::: Passage given :::
Performance Validation Testing of a Full-Scale Composite Buckling Restrained Braced Frame
In the spirit of international collaboration, researchers from Taiwan National Center for Research on Earthquake Engineering (NCREE) in Taipei and United States have been busy preparing to test a full-scale composite braced frame. The test specimen is a three-story, three-bay "CFT/BRB" frame, consisting of concrete filled steel tube (CFT) columns, composite steel (S) beams and buckling restrained braces (BRBs). Measuring 12 meters tall and 21 meters long, this CFT/BRB frame is among the largest frames of its type ever tested.
The three-story prototype structure is designed for high seismic location either in Taiwan or California, following provisions of the International Building Code 2000 for composite structures and AISC/SEAOC 2002 Draft Provisions for BRBs. Displacement-based design procedures have also been applied to proportion the buckling restrained braces. The frame will be loaded pseudo-dynamically using input ground motions from the 1999 Chi-Chi and 1989 Loma Prieta earthquakes, scaled to represent 50%, 10%, and 2% in 50 years seismic hazard levels. Following the pseudo-dynamic tests, quasi-static cyclic increasing loads will be applied to push the frame to interstory drifts up to 4 percent, which will provide valuable data to evaluate system performance and validate simulation models for large deformation response.
The test has three primary objectives. First, it will provide data to evaluate and validate design provisions for composite CFT/BRB frames. Particular topics of investigation include: the displacement-based design procedure, strong column criterion, composite action of concrete slab and steel beams, integrity of the CFT columns, CFT column-to-foundation connections, BRB-to-gusset plate and composite beam-to-column connections, and overall system response. Second, the test will provide valuable information to validate the analytical models and computer programs for nonlinear simulation and performance assessment. Finally, the full-scale test will provide validation to support the use of innovative composite braced frames as alternatives to conventional steel and concrete frame systems for high seismic regions. Besides these direct benefits, this large scale frame test and study will provide the impetus to accelerate international collaboration and data sharing/archiving envisioned for the NEES research initiative in the US.
::: Provided records :::
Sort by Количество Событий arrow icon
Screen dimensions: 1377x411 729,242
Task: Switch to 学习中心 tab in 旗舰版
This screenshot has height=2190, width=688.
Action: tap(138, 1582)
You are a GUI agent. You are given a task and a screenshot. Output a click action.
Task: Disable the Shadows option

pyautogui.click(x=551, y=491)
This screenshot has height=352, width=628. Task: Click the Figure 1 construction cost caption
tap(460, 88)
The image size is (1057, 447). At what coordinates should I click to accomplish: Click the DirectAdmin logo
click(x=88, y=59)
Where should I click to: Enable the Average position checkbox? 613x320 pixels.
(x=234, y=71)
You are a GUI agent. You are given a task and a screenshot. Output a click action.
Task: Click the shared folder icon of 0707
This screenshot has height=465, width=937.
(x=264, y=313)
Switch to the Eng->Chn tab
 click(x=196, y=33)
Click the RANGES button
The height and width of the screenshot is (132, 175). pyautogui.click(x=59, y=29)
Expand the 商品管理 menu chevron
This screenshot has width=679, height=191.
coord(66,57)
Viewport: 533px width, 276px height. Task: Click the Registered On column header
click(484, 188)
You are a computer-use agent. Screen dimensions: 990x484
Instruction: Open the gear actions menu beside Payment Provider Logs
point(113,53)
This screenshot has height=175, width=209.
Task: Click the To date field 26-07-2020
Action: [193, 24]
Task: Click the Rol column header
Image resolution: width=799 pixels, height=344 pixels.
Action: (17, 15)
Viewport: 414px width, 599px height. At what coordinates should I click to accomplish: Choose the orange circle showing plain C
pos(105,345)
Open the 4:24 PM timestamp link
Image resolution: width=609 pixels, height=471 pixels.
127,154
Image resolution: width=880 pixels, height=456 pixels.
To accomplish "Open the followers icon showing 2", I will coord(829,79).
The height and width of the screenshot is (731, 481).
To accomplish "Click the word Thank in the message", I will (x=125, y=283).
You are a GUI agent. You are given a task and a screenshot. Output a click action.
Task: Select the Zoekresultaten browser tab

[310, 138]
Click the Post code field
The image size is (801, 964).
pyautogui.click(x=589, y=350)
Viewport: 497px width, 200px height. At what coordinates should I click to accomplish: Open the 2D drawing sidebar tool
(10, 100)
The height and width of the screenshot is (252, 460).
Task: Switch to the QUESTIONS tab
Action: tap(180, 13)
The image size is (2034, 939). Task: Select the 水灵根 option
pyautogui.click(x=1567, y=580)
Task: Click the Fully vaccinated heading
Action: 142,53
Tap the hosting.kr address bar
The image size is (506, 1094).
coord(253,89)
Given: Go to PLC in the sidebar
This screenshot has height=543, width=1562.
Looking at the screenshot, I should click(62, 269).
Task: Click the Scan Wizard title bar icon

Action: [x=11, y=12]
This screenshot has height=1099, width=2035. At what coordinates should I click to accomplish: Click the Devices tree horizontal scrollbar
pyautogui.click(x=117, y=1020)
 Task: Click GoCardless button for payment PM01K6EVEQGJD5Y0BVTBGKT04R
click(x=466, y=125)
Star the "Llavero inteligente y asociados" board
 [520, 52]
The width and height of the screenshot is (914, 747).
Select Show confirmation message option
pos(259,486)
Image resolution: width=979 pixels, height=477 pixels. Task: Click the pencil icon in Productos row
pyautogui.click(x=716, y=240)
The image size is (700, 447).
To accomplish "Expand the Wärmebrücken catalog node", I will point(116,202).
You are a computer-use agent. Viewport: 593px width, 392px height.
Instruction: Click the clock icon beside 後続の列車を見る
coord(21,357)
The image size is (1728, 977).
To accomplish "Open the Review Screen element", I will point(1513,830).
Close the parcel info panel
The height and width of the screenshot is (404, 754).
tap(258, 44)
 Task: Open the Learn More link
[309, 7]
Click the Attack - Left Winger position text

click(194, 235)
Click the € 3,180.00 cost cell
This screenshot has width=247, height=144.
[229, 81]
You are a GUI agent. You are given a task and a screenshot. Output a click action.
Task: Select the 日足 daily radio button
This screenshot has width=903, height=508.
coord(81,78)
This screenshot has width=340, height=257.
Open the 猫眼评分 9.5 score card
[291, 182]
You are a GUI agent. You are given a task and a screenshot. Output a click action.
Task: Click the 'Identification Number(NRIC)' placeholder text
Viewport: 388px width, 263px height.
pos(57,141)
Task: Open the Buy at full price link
:::
● **Work instructions**
a - In the passage on the frame test, what are the height and length of the CFT/BRB frame?
b - Repeat the part of the frame-test passage starting at "The three-story prototype" and ending at "large deformation response.".
None of these lines are needed here.

● **Results of the exercise**
a - It measures 12 meters tall and 21 meters long.

b -
The three-story prototype structure is designed for high seismic location either in Taiwan or California, following provisions of the International Building Code 2000 for composite structures and AISC/SEAOC 2002 Draft Provisions for BRBs. Displacement-based design procedures have also been applied to proportion the buckling restrained braces. The frame will be loaded pseudo-dynamically using input ground motions from the 1999 Chi-Chi and 1989 Loma Prieta earthquakes, scaled to represent 50%, 10%, and 2% in 50 years seismic hazard levels. Following the pseudo-dynamic tests, quasi-static cyclic increasing loads will be applied to push the frame to interstory drifts up to 4 percent, which will provide valuable data to evaluate system performance and validate simulation models for large deformation response.